A female in her twenties had been administered LT4 for hypothyroidism from childhood. She initiated HD for end-stage renal disease (ESRD) due to reflux nephropathy 5 years ago. She started to receive regular HD sessions in our clinic last year. Then, she showed hyperphosphatemia, 8.7 mg/dl, with CaCO 3 4500 mg/day. And her hypothyroidism was well controlled with LT4 150 µg/day, such as thyroid stimulating hormone (TSH) 0.023 µU/ml, free triiodothyronine (FT3) 3.5 pg/ml and free thyroxine (FT4) 1.46 ng/ml.
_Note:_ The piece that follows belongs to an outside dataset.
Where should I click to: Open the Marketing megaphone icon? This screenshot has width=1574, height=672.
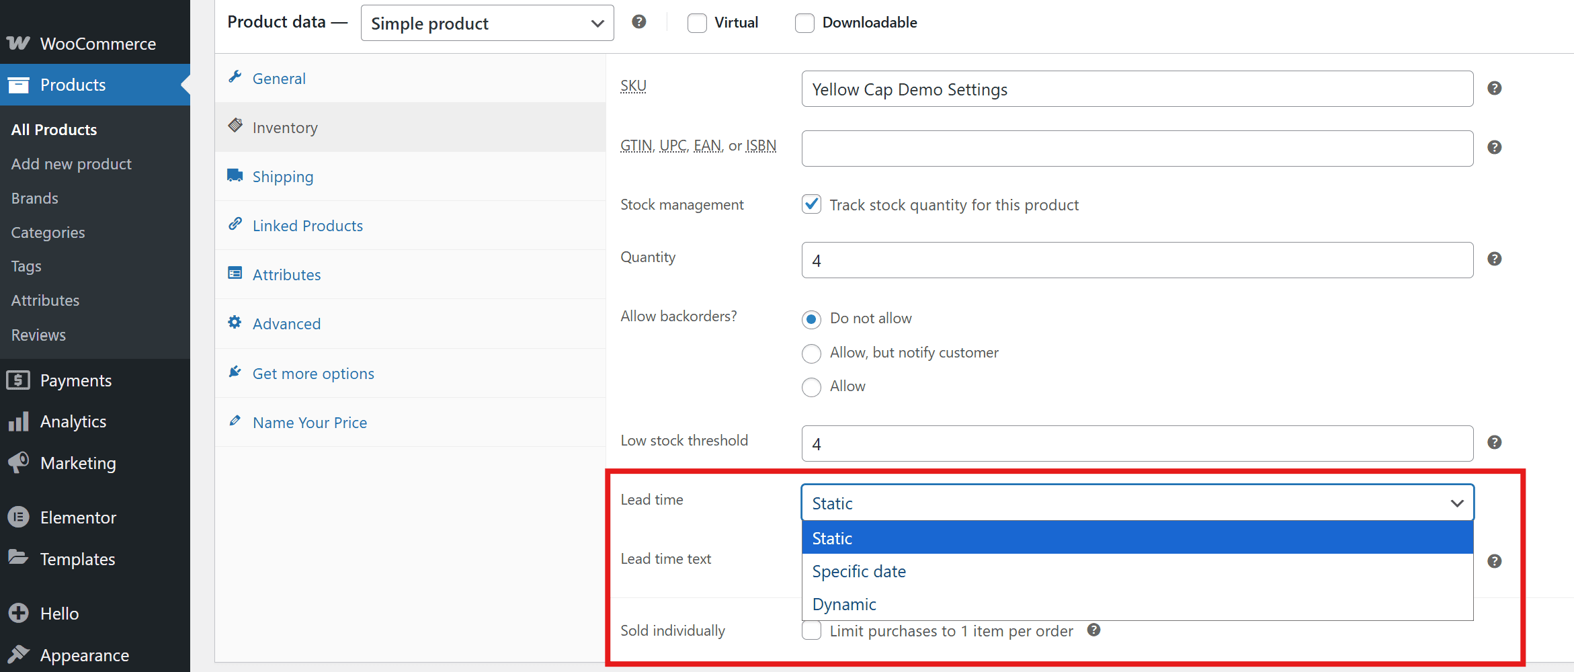coord(19,462)
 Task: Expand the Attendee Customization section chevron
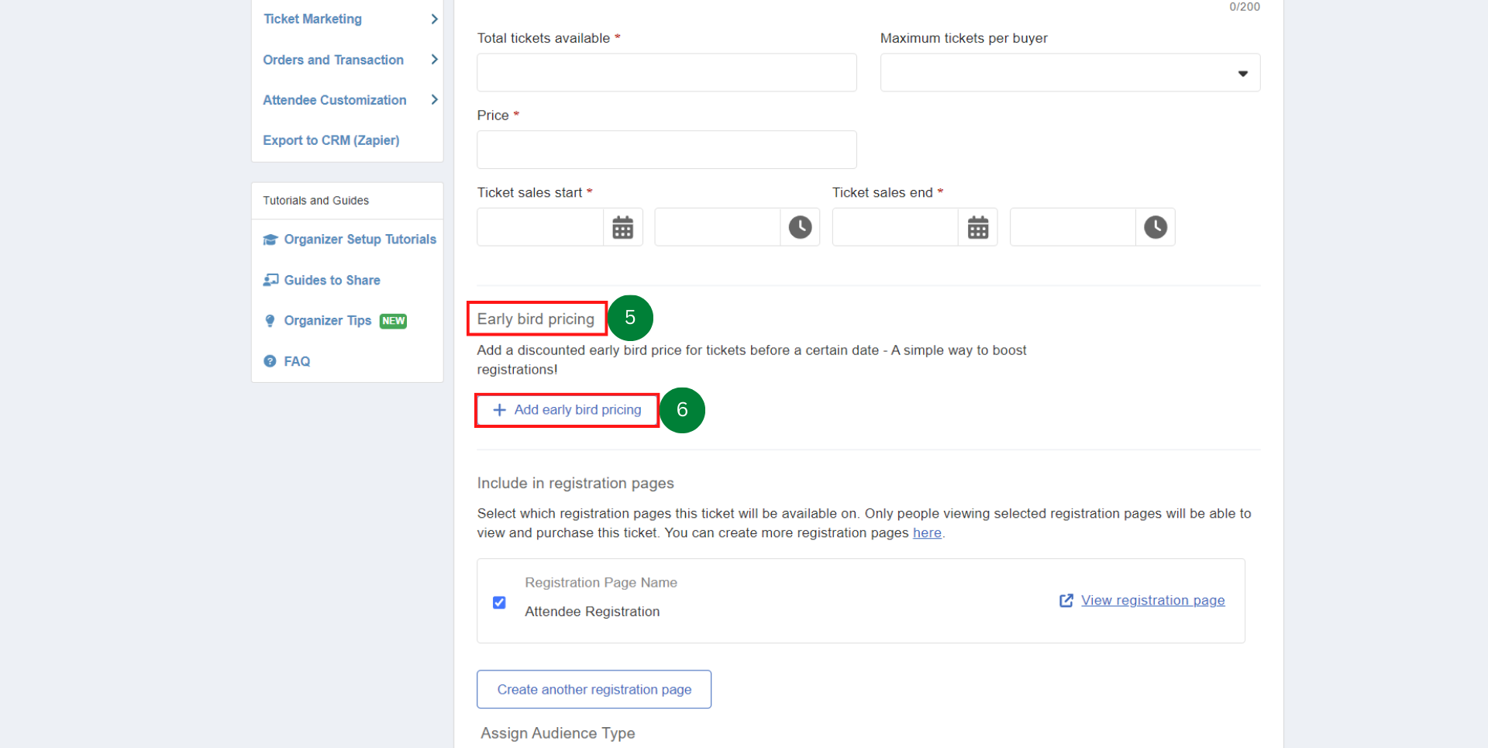(x=434, y=100)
Additional administration of SevHCl 3000 mg/day for hyperphosphatemia was performed which resulted in the control of hypothyroidism getting worse (TSH 9.773 µU/ml). Simultaneously, she complained feeling colder than usual. We diagnosed exacerbation of hypothyroidism. We changed the timing of taking LT4 to at bedtime from morning because the timing was reported to be the best for absorption from intestine [1] and aimed to separate from phosphate binders. After change of timing, her hypothyroidism improved a little (TSH 5.185 µU/ml). We considered that addition of phosphate binders caused the exacerbation of hypothyroidism. Hence, we performed nutritional guidance. Then, hyperphosphatemia improved and withdrawal of SevHCl became possible, following improvement of hypothyroidism (TSH 2.642 µU/ml). However, she had large appetite and often could not control diet. The level of phosphats kept around 6 mg/dl or above. New administration of LaCO 3 (750 mg/day) made the control of hypothyroidism unstable (TSH 5.185 µU/ml). Hence, we performed nutritional guidance repeatedly. Successively, the control of hypothyroidism and hyperphosphatemia is improving (TSH 4.000 µU/ml and phosphorus 5.5 mg/dl with CaCO 3 4500 mg/day and SevHCl 3000 mg/day). Her clinical course is shown in [Figure 1].{Figure 1}

This report confirms that phosphate binders, such as CaCO 3 , SevHCl and LaCO 3 , bind LT4 and make the control of hypothyroidism unstable. CaCO 3 is famous for this fact, [2] however, SevHCl [3] and LaCO3 [4] also bind and affect absorption of LT4. For the HD patients with LT4 and phosphate binders, adjustment of phosphate binders must be careful. Increasing dose of phosphate binders may cause malabsorption of LT4 and make the control of hypothyroidism worse. Then, more dose of LT4 may be necessary. Or the timing of taking LT4 must be separated from phosphate binders at least 4 hours and is favorable at bedtime. Needless to say, the control of hyperphosphatemia is also important.

It is important to know that phosphate binders, not only CaCO 3 but also SevHCl and LaCO 3 bind LT4 and affect its absorption. Health care providers must know this fact and control hypothyroidism and hyperphosphatemia carefully.